| TASK INSTRUCTIONS |
Once you reach the line that holds "Québec (250, 2447)" in the listing below, output it and every line after it through the line that holds "HOME (20, 2305)", word for word.

| GIVEN RECORDS |
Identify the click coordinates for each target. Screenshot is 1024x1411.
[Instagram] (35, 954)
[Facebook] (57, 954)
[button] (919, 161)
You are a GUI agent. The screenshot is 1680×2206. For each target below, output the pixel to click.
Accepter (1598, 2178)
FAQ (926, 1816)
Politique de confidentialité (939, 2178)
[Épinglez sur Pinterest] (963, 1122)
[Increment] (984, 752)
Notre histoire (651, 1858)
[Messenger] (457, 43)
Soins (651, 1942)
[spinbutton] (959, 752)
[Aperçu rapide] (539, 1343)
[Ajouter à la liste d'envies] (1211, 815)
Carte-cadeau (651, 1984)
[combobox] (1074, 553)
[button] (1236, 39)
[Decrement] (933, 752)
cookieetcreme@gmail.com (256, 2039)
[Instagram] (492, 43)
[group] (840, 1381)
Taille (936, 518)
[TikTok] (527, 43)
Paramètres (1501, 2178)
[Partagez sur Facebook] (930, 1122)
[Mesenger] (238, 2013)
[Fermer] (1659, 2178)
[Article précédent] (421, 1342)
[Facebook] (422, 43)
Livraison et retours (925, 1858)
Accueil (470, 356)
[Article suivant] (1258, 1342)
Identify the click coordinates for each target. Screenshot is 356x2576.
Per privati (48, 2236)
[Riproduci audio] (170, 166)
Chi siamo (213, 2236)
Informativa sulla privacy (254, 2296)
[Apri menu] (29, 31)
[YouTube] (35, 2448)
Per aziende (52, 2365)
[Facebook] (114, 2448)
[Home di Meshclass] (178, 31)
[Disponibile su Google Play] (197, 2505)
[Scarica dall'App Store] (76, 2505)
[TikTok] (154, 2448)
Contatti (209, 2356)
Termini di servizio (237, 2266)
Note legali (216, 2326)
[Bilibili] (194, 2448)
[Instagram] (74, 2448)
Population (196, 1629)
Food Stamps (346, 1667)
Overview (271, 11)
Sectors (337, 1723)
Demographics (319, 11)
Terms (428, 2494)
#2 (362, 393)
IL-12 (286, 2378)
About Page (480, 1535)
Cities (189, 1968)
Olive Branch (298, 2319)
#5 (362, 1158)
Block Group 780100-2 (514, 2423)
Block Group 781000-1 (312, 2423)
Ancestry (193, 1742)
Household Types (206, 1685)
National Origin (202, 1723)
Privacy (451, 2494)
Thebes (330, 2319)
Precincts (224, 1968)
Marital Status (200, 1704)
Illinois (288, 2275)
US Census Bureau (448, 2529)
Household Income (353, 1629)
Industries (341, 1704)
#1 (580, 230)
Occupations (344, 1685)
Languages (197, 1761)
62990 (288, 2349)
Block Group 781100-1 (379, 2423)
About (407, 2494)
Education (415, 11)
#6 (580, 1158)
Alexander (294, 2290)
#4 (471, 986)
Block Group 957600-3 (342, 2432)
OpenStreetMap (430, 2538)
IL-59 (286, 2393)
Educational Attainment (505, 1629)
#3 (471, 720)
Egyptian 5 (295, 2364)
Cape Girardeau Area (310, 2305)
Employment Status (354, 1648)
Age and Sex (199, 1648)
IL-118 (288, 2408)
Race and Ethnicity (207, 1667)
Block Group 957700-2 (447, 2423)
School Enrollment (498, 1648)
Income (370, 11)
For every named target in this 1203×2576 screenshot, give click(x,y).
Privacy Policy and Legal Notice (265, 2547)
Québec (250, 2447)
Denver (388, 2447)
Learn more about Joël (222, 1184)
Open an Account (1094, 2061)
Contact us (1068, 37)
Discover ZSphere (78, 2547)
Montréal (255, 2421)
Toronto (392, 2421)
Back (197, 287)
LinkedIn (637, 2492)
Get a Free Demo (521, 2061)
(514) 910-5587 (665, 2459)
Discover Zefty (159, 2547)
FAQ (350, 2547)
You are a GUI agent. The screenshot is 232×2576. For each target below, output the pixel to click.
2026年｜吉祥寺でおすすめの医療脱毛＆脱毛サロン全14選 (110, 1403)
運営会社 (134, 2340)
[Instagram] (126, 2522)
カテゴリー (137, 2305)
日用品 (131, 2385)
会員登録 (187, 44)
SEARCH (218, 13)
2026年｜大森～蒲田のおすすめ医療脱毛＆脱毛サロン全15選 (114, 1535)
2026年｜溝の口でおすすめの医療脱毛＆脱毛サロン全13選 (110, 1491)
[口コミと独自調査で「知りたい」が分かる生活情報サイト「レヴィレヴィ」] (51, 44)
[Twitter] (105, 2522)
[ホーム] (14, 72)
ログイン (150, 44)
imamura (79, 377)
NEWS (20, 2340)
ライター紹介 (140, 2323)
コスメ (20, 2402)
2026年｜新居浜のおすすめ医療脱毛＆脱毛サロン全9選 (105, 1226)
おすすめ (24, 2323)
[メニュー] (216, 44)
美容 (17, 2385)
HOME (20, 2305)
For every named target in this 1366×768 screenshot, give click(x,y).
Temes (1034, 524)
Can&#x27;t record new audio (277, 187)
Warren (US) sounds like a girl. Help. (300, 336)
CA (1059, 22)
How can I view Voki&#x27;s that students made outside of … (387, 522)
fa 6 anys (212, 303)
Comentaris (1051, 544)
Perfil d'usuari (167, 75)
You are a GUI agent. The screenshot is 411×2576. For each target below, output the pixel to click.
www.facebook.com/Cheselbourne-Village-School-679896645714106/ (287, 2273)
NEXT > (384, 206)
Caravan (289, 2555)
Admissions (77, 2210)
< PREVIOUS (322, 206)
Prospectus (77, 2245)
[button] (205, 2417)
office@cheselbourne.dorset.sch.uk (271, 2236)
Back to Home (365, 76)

| TASK RESULT |
Québec (250, 2447)
Denver (388, 2447)
Learn more about Joël (222, 1184)
Open an Account (1094, 2061)
Contact us (1068, 37)
Discover ZSphere (78, 2547)
Montréal (255, 2421)
Toronto (392, 2421)
Back (197, 287)
LinkedIn (637, 2492)
Get a Free Demo (521, 2061)
(514) 910-5587 (665, 2459)
Discover Zefty (159, 2547)
FAQ (350, 2547)
You are a GUI agent. The screenshot is 232×2576. For each target below, output the pixel to click.
2026年｜吉祥寺でおすすめの医療脱毛＆脱毛サロン全14選 (110, 1403)
運営会社 (134, 2340)
[Instagram] (126, 2522)
カテゴリー (137, 2305)
日用品 (131, 2385)
会員登録 (187, 44)
SEARCH (218, 13)
2026年｜大森～蒲田のおすすめ医療脱毛＆脱毛サロン全15選 (114, 1535)
2026年｜溝の口でおすすめの医療脱毛＆脱毛サロン全13選 (110, 1491)
[口コミと独自調査で「知りたい」が分かる生活情報サイト「レヴィレヴィ」] (51, 44)
[Twitter] (105, 2522)
[ホーム] (14, 72)
ログイン (150, 44)
imamura (79, 377)
NEWS (20, 2340)
ライター紹介 (140, 2323)
コスメ (20, 2402)
2026年｜新居浜のおすすめ医療脱毛＆脱毛サロン全9選 (105, 1226)
おすすめ (24, 2323)
[メニュー] (216, 44)
美容 (17, 2385)
HOME (20, 2305)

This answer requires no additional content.